- _Prompt_
Change each "coordinates" to "position" in the items from the start through the line with "click(x=246, y=370)". Return only those lines, with nothing else altered.

- _Records for this task_
※ ※ ※
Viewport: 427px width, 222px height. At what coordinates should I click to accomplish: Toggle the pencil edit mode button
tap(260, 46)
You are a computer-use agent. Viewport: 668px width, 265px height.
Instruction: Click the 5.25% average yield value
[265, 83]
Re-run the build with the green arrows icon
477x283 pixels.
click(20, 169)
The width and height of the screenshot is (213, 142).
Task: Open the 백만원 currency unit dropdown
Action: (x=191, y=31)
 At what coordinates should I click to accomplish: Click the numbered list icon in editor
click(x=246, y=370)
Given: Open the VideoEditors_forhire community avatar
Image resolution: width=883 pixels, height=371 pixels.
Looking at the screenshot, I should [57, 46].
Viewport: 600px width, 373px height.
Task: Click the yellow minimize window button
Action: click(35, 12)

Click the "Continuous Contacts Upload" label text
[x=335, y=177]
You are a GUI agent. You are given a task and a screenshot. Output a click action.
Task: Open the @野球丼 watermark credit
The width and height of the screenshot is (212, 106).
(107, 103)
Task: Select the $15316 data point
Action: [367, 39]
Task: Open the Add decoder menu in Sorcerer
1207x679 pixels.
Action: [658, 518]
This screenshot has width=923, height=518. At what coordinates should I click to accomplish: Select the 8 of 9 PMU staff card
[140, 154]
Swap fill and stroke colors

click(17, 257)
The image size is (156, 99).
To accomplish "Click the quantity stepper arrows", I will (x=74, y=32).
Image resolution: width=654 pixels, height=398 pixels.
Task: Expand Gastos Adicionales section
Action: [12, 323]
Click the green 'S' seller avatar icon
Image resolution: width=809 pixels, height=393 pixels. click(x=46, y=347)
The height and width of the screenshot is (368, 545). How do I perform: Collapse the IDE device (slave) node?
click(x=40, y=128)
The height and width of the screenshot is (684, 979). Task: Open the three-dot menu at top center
※ ※ ※
- _Written answer_
Viewport: 427px width, 222px height. At what position should I click to accomplish: Toggle the pencil edit mode button
tap(260, 46)
You are a computer-use agent. Viewport: 668px width, 265px height.
Instruction: Click the 5.25% average yield value
[265, 83]
Re-run the build with the green arrows icon
477x283 pixels.
click(20, 169)
The width and height of the screenshot is (213, 142).
Task: Open the 백만원 currency unit dropdown
Action: (x=191, y=31)
 At what position should I click to accomplish: Click the numbered list icon in editor
click(x=246, y=370)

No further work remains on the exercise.